TASK STATEMENT => Each line from the one with "Click the scroll" through the end of the records below should be transcribed exactly, and each picture should be skipped.

[Saved entries]
───
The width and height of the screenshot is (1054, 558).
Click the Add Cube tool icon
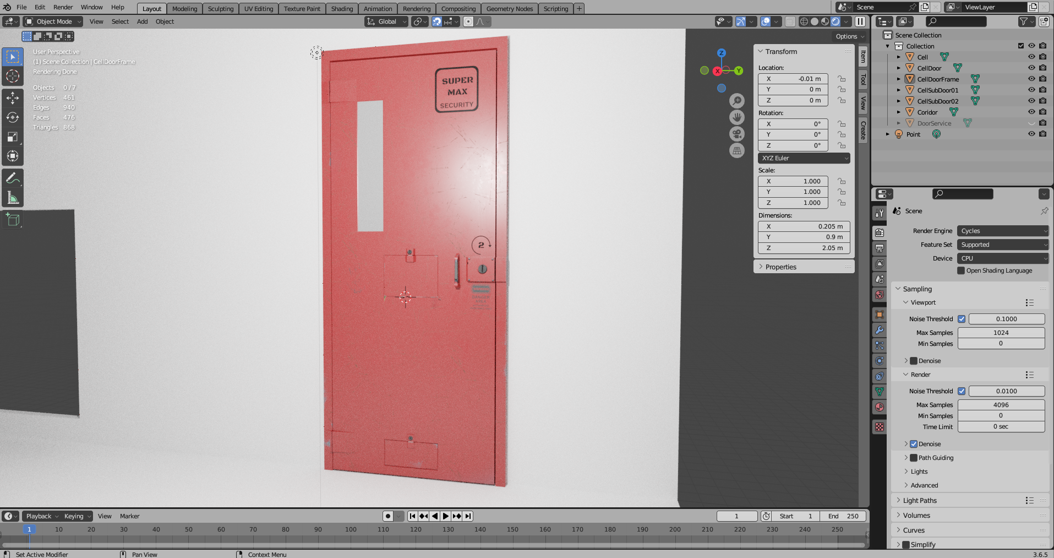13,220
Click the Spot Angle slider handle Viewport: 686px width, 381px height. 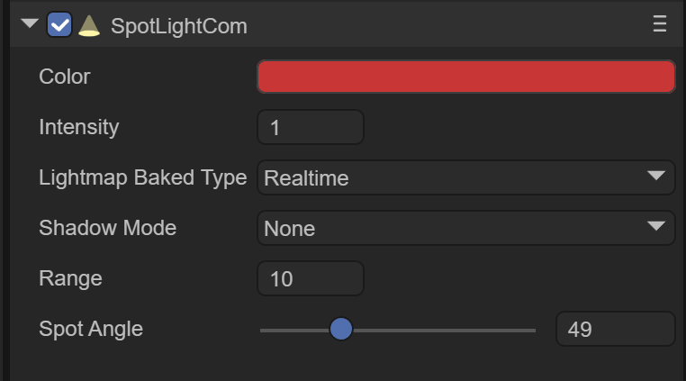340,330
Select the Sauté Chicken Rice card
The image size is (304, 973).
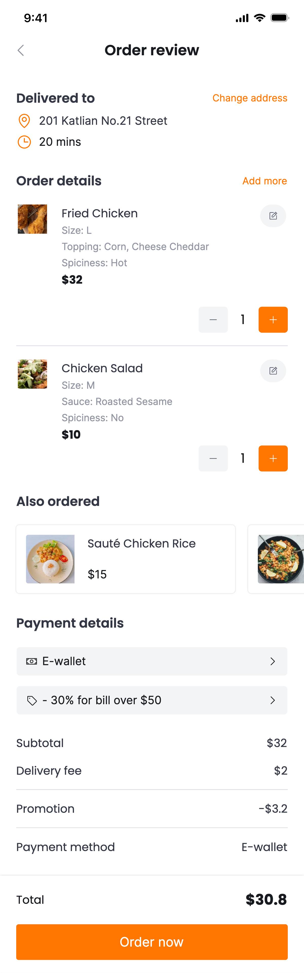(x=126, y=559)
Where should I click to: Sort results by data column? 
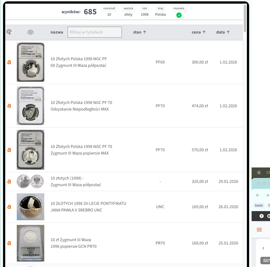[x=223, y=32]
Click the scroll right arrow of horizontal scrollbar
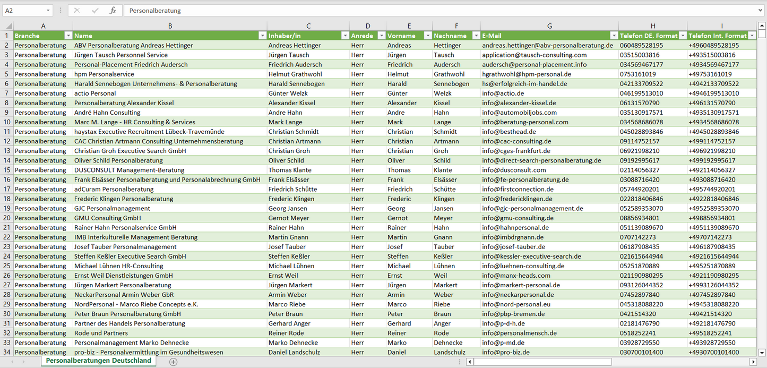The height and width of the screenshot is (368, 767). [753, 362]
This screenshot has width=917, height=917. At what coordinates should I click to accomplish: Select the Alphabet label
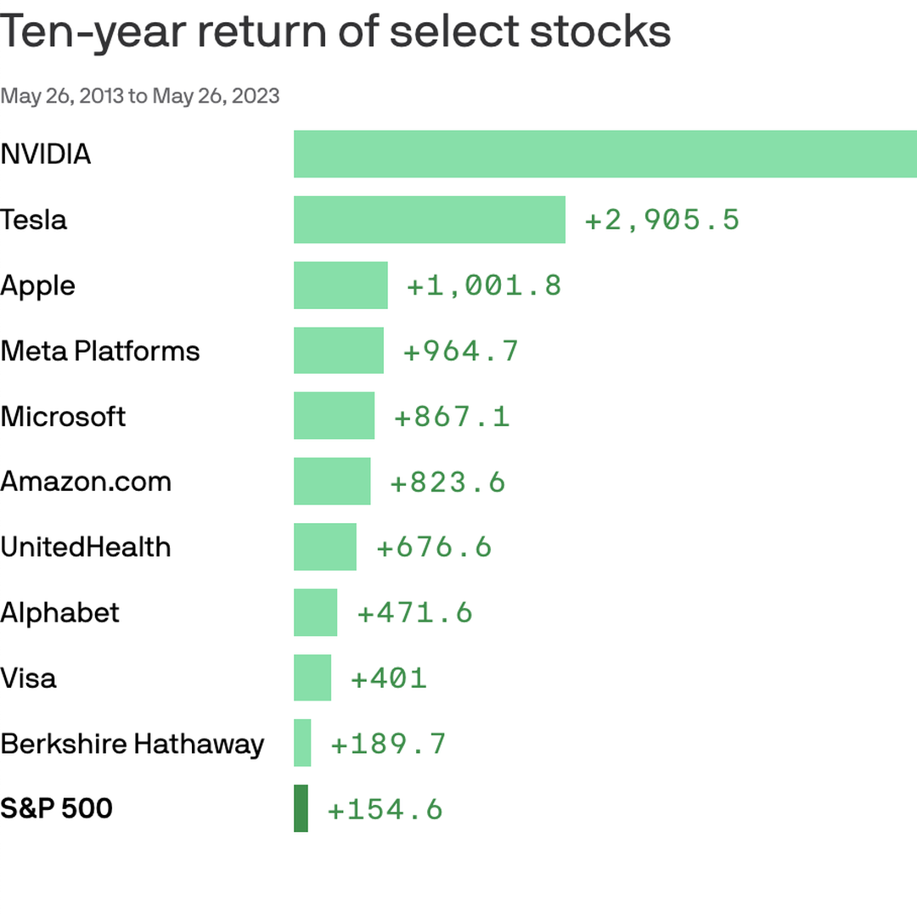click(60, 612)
───
TASK RESULT =>
Click the scroll right arrow of horizontal scrollbar
The height and width of the screenshot is (368, 767). [753, 362]
This screenshot has width=917, height=917. At what coordinates should I click to accomplish: Select the Alphabet label
click(60, 612)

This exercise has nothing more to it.